----- PAGE TEXT
Modernising Semantic Web Markup

Keywords: DAML, DTD, Dublin Core, RDF, Semantic Web, XML, XSLT

David Beckett
Senior Technical Researcher
Institute for Learning and Research Technology (ILRT), University of Bristol
Bristol
UK
http://www.dajobe.org/

Biography

Dave is a researcher at the ILRT, University of Bristol and works on the Semantic Web Advanced Development Europe (SWAD-E) project. He has been working with metadata and the Dublin Core since 1995, RDF since 1998, is a member of the W3C RDF Core Working Group, and editor of the RDF/XML Syntax W3C Recommendation. Dave is the author of the Redland, Raptor and Rasqal RDF tools and maintainer of the RDF Resource Guide.


Abstract


The Resource Description Framework (RDF) web metadata format has an XML syntax RDF/XML which has been described as a ugly and flawed, mainly as a consequence of it being an early XML format, dating from 1998. This presentation will describe the perceived and real problems and select appropriate modern XML and web best practices for improving RDF markup that can be better used with the latest XML technologies such as XSLT 2 and XQuery.

The presentation will distinguish a semantic web markup format rather than a format intended solely for software as one intended to be easier for end users to author and more clearly be appropriate for typical application areas of lightweight web metadata and authored web ontologies.

XML best practice in any area is a tricky subject to discuss and get agreement on but the XML technologies considered include XML Namespaces, XML QNames in content, omitting some darker corners of the XML specification along with use of clear user-friendly technologies such as the RELAXNG grammar-based XML schema language, part of the ISO DSDL work. The presentation will also discuss approaches starting from XHTML to generate semantic web data.
----------
WRITTEN PROBLEM 1:
Name every keyword listed on the Semantic Web markup page.
WRITTEN PROBLEM 2:
Extend the Semantic Web markup page by writing what comes after its final sentence.
The material after this point comes from a separate source and is unrelated to the Semantic Web markup page above.
----- MATERIAL SUPPLIED
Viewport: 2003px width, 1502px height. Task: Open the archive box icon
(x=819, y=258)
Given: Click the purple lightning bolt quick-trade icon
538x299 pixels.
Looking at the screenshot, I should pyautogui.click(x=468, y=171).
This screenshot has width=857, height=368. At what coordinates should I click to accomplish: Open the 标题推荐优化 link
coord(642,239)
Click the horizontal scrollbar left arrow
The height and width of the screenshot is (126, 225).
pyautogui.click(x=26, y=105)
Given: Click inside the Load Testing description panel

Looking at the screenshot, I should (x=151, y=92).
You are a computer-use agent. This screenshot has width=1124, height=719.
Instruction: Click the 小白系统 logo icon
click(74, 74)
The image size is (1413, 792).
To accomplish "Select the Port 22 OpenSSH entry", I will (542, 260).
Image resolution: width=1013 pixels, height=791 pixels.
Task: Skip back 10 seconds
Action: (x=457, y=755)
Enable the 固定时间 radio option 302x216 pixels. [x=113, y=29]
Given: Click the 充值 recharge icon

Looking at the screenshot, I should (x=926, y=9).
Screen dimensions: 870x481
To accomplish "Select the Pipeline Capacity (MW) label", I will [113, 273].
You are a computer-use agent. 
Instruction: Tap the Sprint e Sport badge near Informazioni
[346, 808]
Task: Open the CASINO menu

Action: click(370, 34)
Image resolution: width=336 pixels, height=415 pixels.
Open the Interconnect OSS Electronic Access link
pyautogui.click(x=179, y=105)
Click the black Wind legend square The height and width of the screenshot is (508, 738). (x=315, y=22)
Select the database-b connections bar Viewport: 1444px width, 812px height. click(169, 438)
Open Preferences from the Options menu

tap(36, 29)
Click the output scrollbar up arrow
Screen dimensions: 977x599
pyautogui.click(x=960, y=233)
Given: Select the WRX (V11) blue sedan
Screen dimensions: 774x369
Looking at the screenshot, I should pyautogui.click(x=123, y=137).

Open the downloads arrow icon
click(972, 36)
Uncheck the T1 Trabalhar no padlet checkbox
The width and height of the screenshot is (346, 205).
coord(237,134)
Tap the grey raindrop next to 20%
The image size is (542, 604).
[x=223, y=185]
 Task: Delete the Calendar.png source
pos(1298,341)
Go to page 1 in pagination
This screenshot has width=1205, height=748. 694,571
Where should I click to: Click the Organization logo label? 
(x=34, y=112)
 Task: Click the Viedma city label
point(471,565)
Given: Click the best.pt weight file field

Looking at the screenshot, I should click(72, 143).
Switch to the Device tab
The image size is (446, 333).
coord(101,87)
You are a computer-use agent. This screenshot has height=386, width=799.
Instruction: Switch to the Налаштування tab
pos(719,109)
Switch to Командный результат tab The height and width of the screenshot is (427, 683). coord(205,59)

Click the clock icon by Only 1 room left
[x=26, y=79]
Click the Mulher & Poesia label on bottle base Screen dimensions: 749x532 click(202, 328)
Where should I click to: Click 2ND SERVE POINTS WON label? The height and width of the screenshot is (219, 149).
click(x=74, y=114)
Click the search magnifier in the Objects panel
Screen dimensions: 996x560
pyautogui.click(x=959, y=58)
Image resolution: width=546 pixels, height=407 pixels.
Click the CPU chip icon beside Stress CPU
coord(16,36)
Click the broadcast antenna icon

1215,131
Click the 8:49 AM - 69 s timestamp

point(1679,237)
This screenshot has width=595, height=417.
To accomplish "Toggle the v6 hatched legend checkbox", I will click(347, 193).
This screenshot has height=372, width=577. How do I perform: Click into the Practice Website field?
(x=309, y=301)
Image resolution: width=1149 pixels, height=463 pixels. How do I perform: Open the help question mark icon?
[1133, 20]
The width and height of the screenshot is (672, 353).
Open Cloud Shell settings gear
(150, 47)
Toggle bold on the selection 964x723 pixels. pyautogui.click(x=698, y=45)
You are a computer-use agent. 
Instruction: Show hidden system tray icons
----------
WRITTEN RESPONSE 1:
DAML, DTD, Dublin Core, RDF, Semantic Web, XML, XSLT

WRITTEN RESPONSE 2:
Table of Contents


Introduction
Problems with RDF/XML
Recent RDF XML alternatives
Selecting XML for improved RDF markup
RXR (Regular XML RDF)
RDF and HTML/XHTML
Conclusions
Appendix A - XML Schemas
Bibliography

Introduction

[RDF/XML Revised] is the W3C Recommendation that I edited for the W3C [RDF Core WG] 2001-2004. It re-defines the RDF/XML syntax designed in 1998 by the original RDF working group in terms of the XML Infoset (with XML Base). The original RDF/XML syntax was created with a variety of goals that somewhat clashed. This created a syntax that is often criticized as not meeting modern XML best practice. This paper discusses some of the issues that have been raised with the syntax, looks at other work in creating new XML syntaxes for RDF and describes a strawman new XML syntax for RDF graphs, RXR.

The goals for this work are to design a simple XML syntax that covers RDF in a straightforward fashion which that is quickly understandable. The intended users of this format are new authors, or those that have read the RDF documentation and want to write the triples down simply, for possible later XML-level processing.

Things that are out of scope for the syntax include RDF model extensions (contexts, quotation, literal subjects, nested graphs, named graphs) and complex triple structures in the RDF model (reification, collections). In order to make a simple XML format, that generates restrictions that will be discussed in later sections.

Problems with RDF/XML

The RDF Core working group looked at comments on the original RDF Model &Syntax document and the later work from the community and recorded these in the [RDF Core Issues List] . Not all of these issues were possible to address during the syntax revising without inventing a new syntax, which was out of scope for the working group. The major remaining problems were as follows:

  1. You cannot distinguish an RDF node element from a property element by simple inspection of the element in question without knowing the current striping after [Striped RDF/XML] .
  2. The frame-style approach of the description block does not clearly match the RDF model - triples in the RDF graph.
  3. There are excessive choices for users in choosing how to write RDF/XML.
  4. Elements, attributes and attribute values are used for the same purposes, for example, encoding an RDF URI reference.
  5. The way that XML QNames are used does not constrain the elements and attribute tags that can appear in RDF/XML.
  6. The unconstrained syntax cannot be described completely with XML schema languages such as DTDs and W3C XML Schema (WXS).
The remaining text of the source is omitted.